Work instructions: Reproduce the data exactly, leaving nothing out.

Segment Start: Given data

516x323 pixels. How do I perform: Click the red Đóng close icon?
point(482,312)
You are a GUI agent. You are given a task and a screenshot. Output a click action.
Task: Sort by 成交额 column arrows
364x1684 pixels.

Segment End: Given data

Solution to this task:
516x323 pixels. How do I perform: Click the red Đóng close icon?
point(482,312)
You are a GUI agent. You are given a task and a screenshot. Output a click action.
Task: Sort by 成交额 column arrows
364x1684 pixels.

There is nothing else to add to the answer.